Ela diz que a porção depende da dieta e da fruta. “A gente não deve interpretar como ‘consumo livre'”, frisa.
Crianças e atletas
A fruta liofilizada pode ser consumida por todos, salvo restrições alimentares. No caso de quem tem diabetes, é preciso estar atento à concentração de açúcar e limitar as porções de acordo com as recomendações médicas –pense que a retirada da água pode reduzir o peso da fruta de 80% a 90% do total, fazendo com que 10 g a 20 g de uma liofilizada corresponda a 100 g de uma in natura.
“Para atletas é uma excelente opção de pré-treino ou para provas mais longas de corrida ou bicicleta, por exemplo. É uma alternativa para rápida reposição de carboidratos”, diz Navolar.
Com crianças, a dica é recorrer à versão liofilizada (ou mesmo à desidratada em air fryer) para introduzir novos sabores, sem deixar de estimular o consumo de frutas frescas.
“O processo de retirada da água da fruta deixa a fruta mais crocante, mais leve, como se fosse um salgadinho. As crianças muitas vezes não têm restrição com o sabor das frutas, mas com a textura mais molhada, mais cremosa”, avalia Ribeiro.
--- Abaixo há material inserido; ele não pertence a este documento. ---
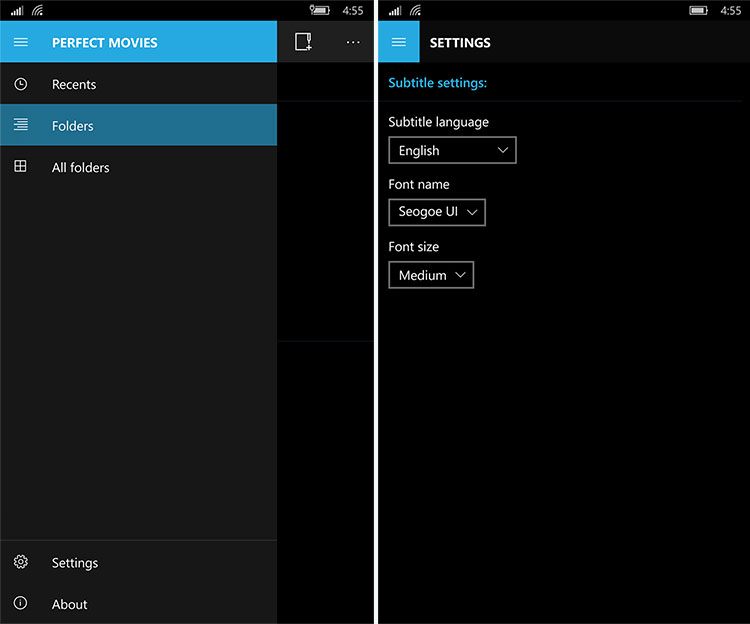Viewport: 750px width, 624px height.
Task: Open the three-dot more options menu
Action: tap(352, 42)
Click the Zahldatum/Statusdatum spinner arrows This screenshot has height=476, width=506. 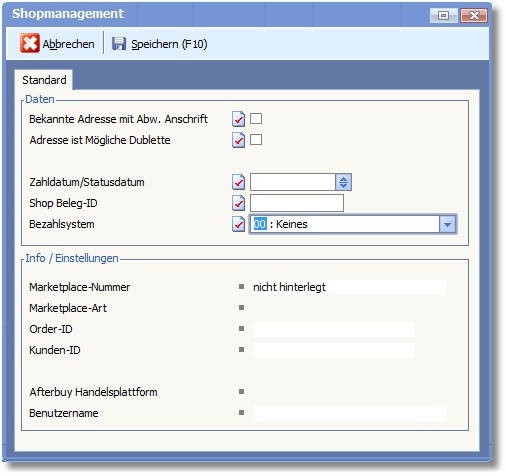(x=343, y=182)
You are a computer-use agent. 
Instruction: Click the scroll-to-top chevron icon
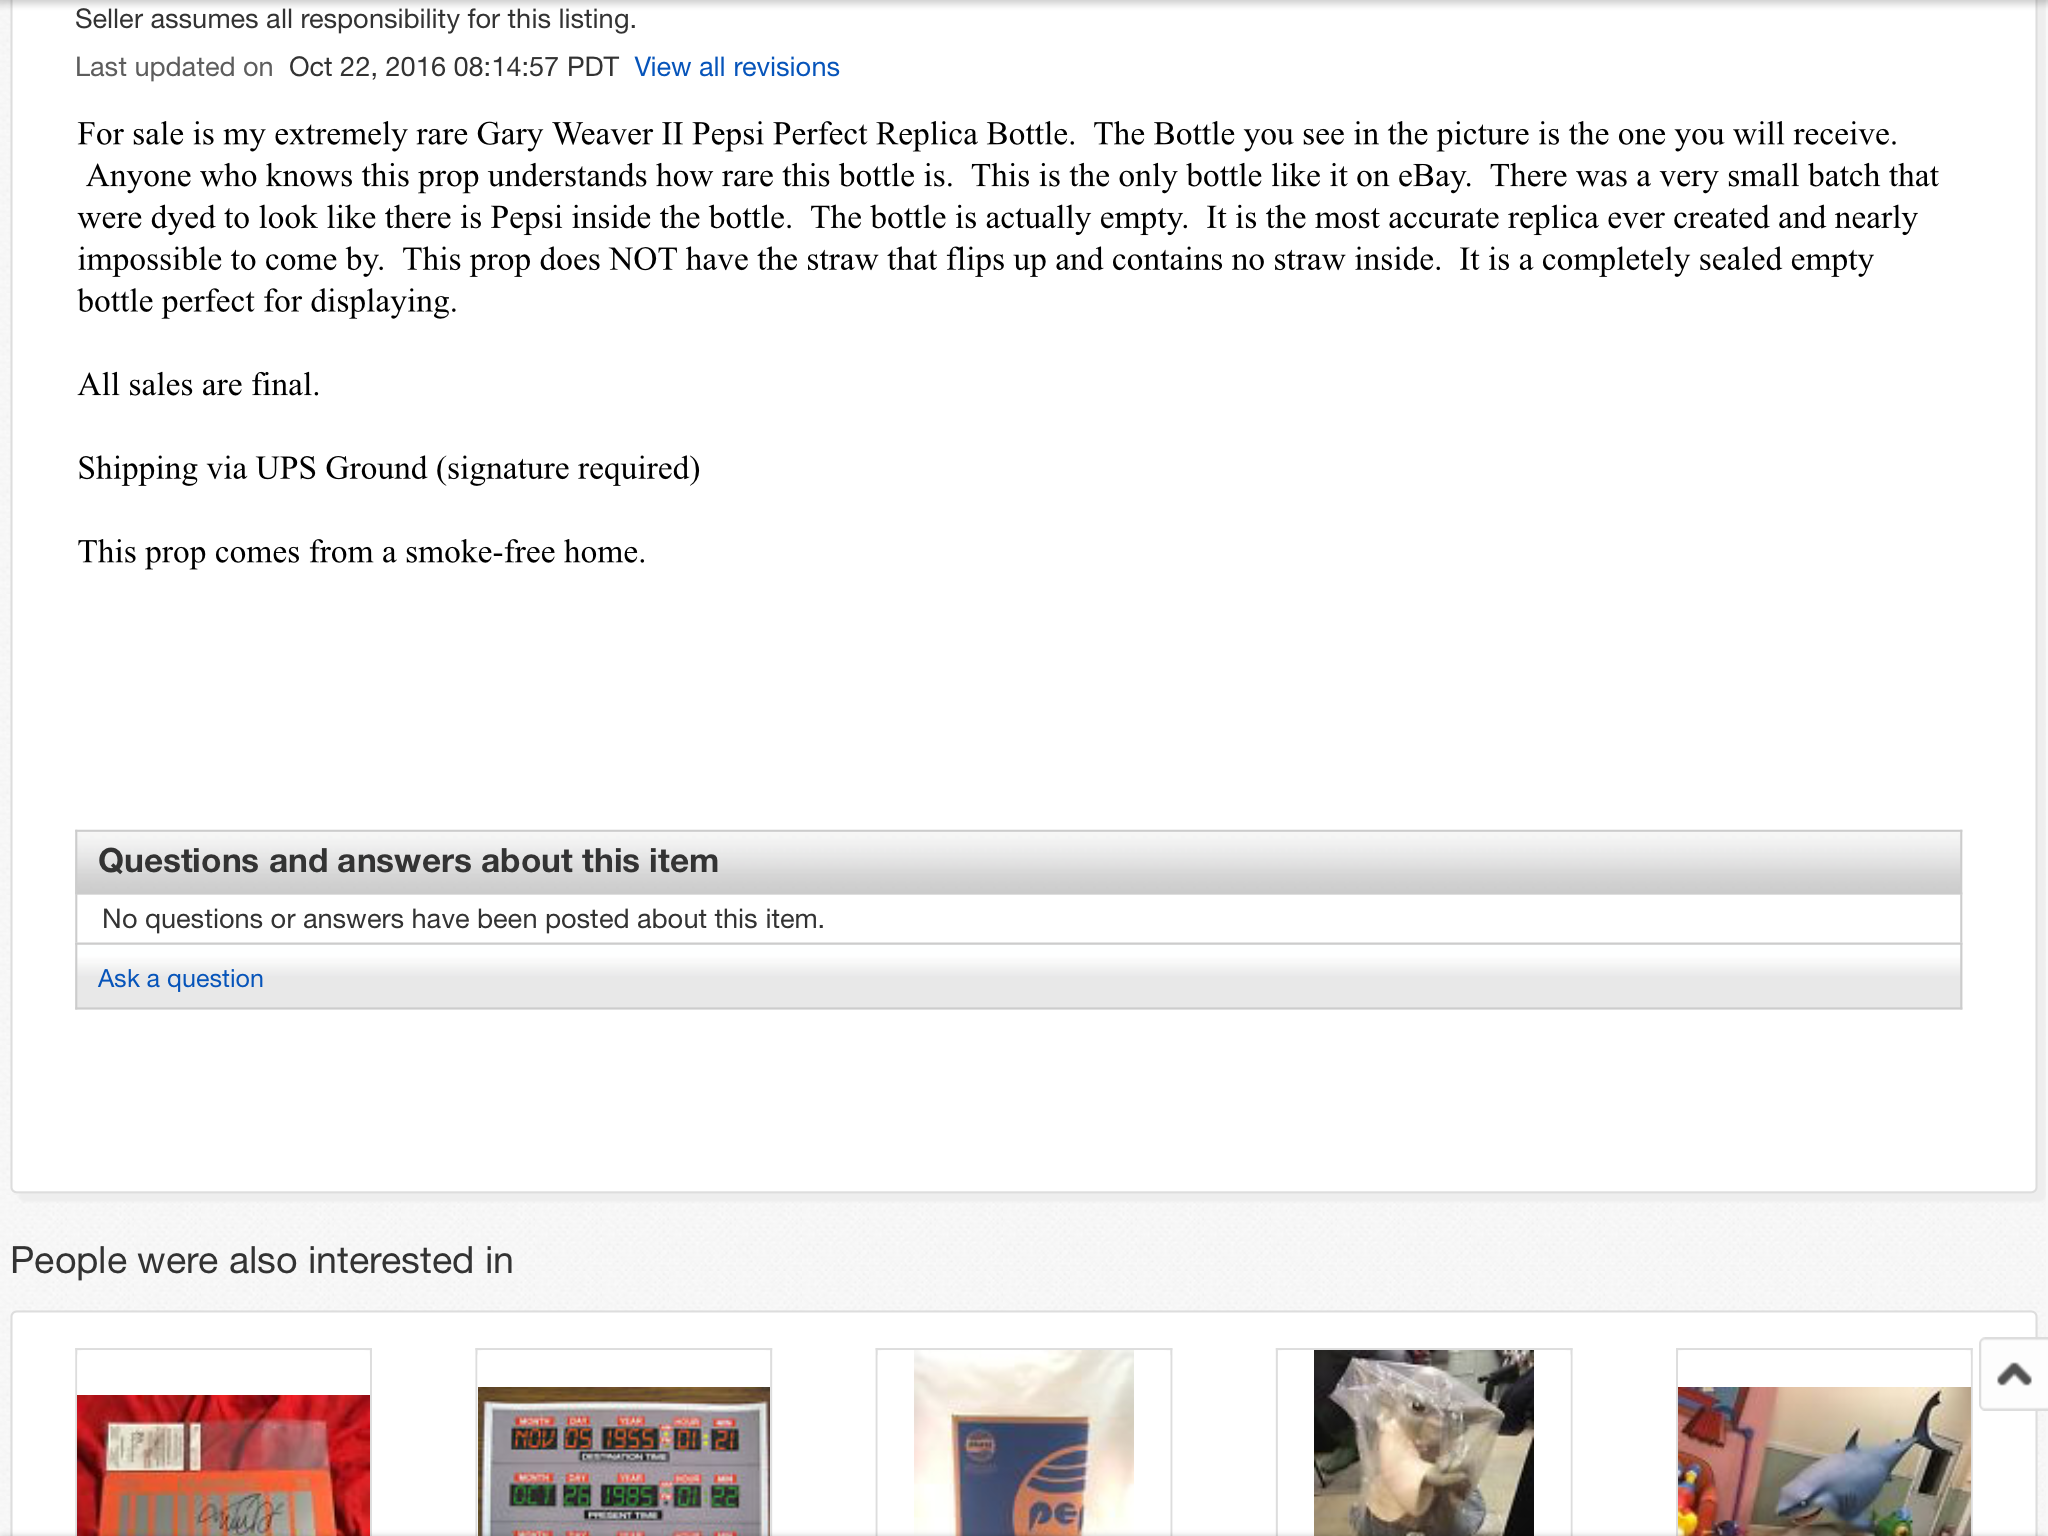tap(2014, 1374)
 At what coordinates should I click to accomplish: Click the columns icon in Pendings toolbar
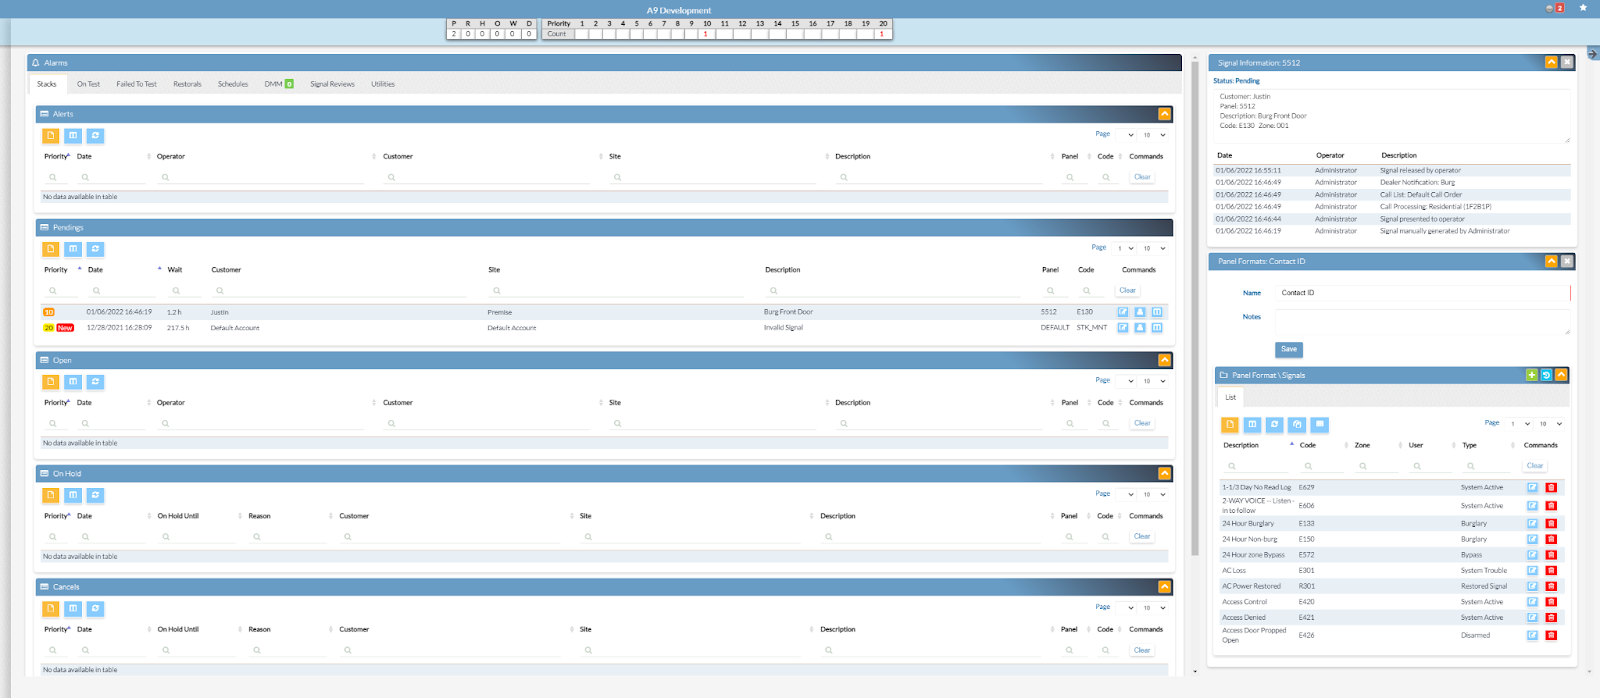[x=73, y=249]
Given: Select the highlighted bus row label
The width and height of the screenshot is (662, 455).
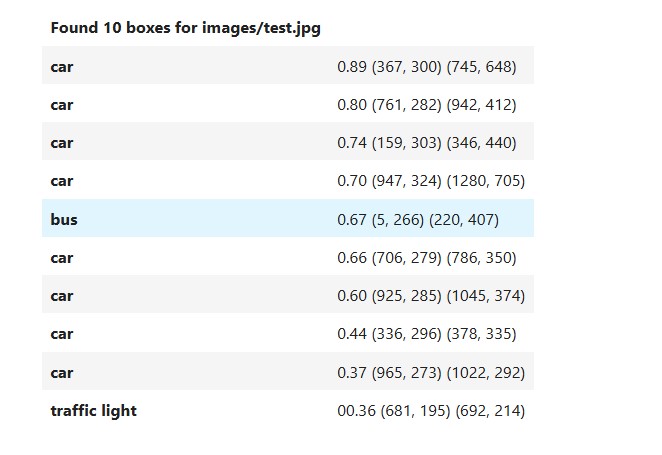Looking at the screenshot, I should [64, 219].
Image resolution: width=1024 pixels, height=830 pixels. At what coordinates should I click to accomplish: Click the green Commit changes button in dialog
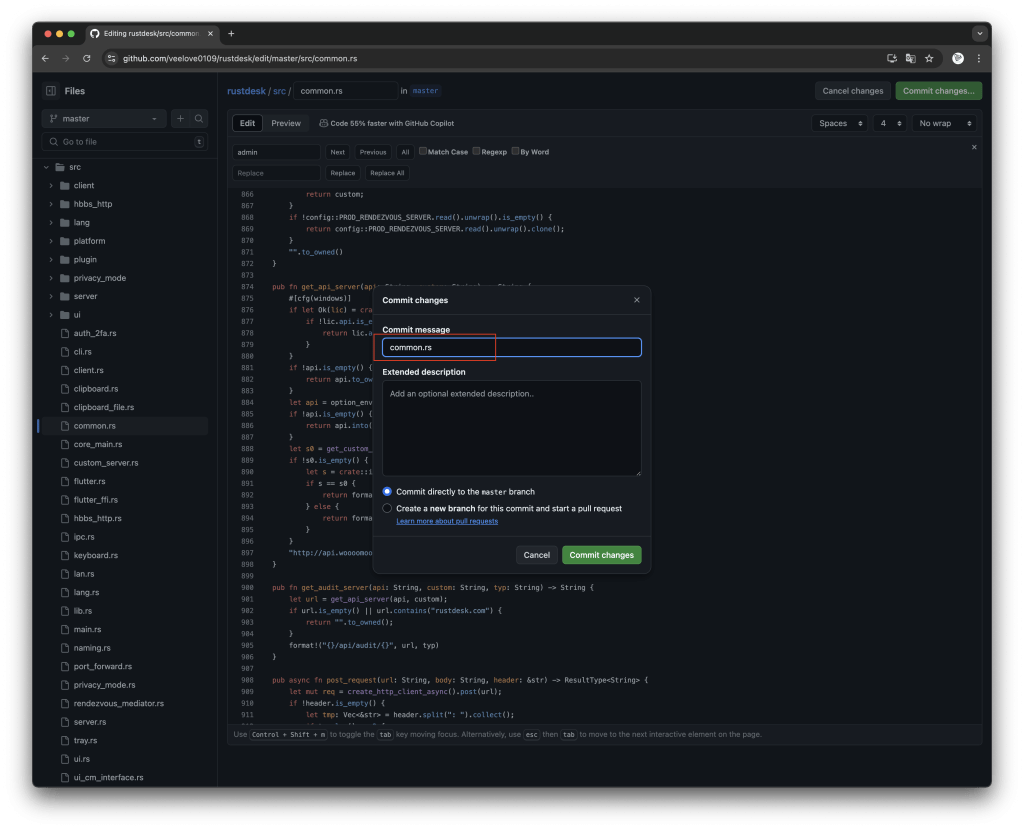(x=601, y=555)
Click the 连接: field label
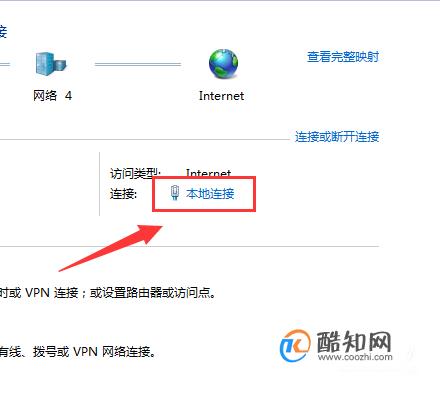Image resolution: width=440 pixels, height=400 pixels. pyautogui.click(x=123, y=194)
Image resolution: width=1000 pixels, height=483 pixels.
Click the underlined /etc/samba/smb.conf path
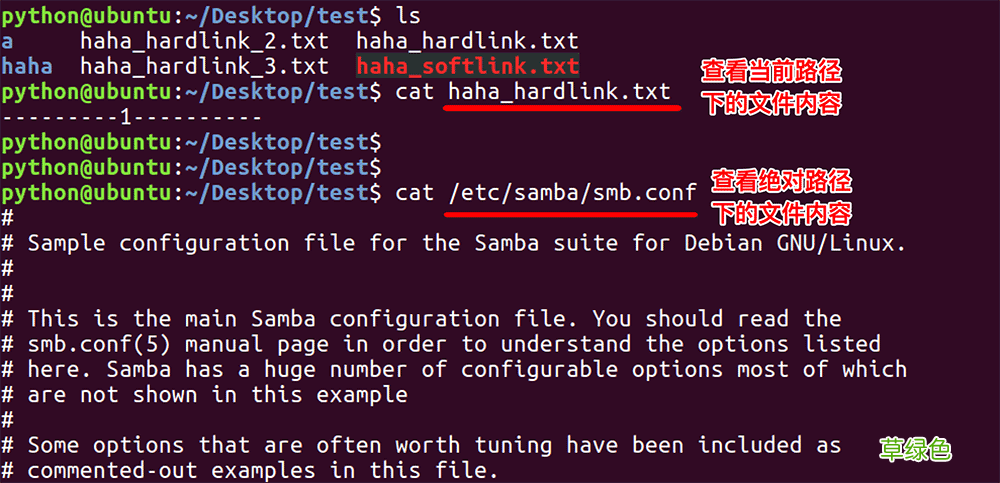(x=572, y=191)
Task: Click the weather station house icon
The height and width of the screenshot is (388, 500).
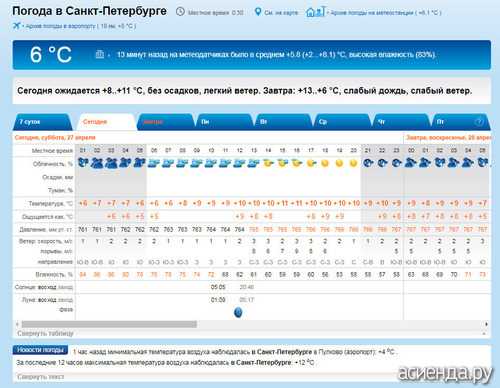Action: coord(315,12)
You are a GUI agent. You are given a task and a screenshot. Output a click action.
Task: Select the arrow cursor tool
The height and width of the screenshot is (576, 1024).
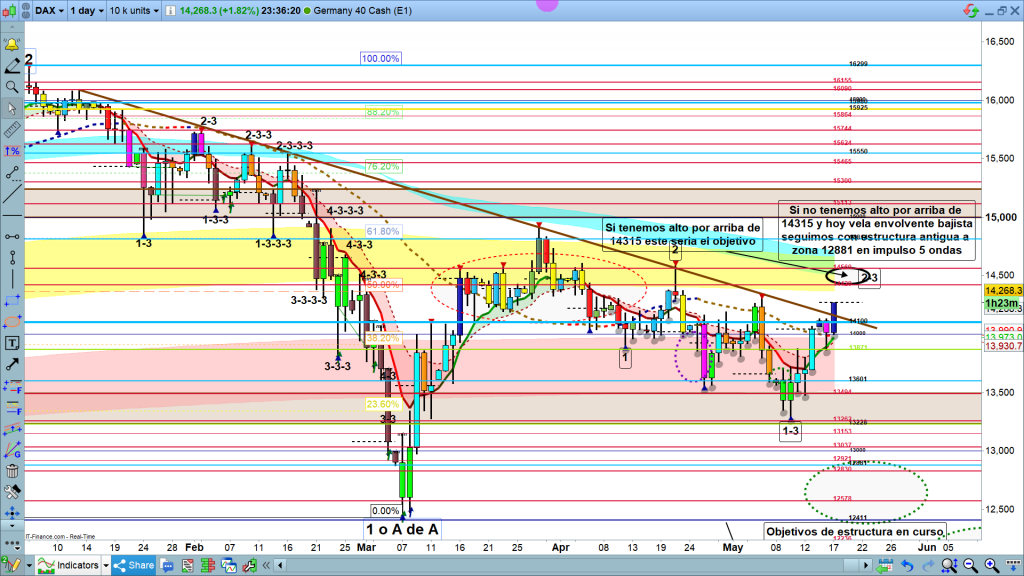(x=13, y=108)
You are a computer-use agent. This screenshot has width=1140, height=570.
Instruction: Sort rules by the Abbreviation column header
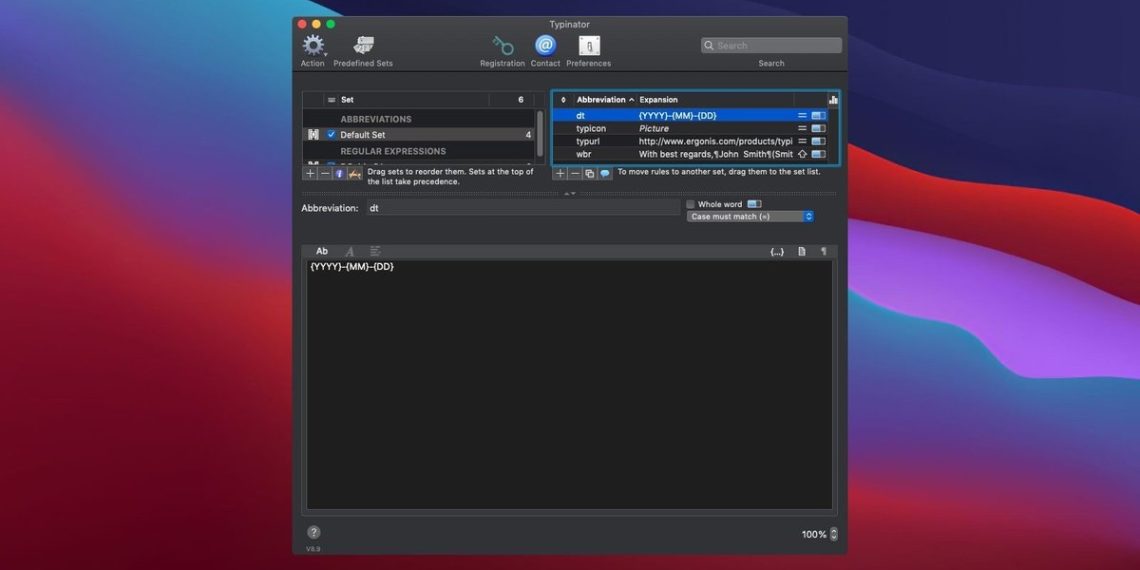pyautogui.click(x=602, y=100)
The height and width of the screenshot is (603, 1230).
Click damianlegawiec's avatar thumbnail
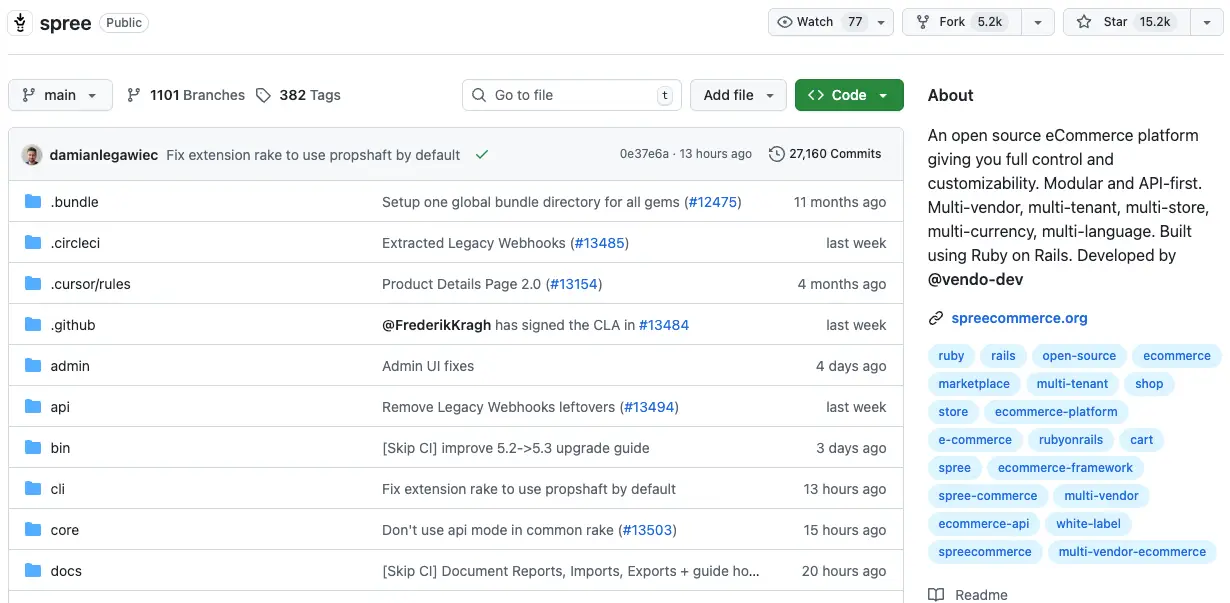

A nutricionista reforça que os pequenos tendem a ter preferência por itens mais firmes e que não variem tanto no gosto. “Alimentos que você tem a certeza do sabor quando vai consumir. A liofilização dá essa impressão.”
Desidratar frutas e legumes pode estimular crianças a provar alimentos novos. “Não significa que a criança, após comer uma fruta liofilizada, vai passar a aceitar a fruta em sua forma fresca, mas é uma oportunidade de aproximação, talvez uma ponte para a criança se aproximar daquele alimento”, afirma.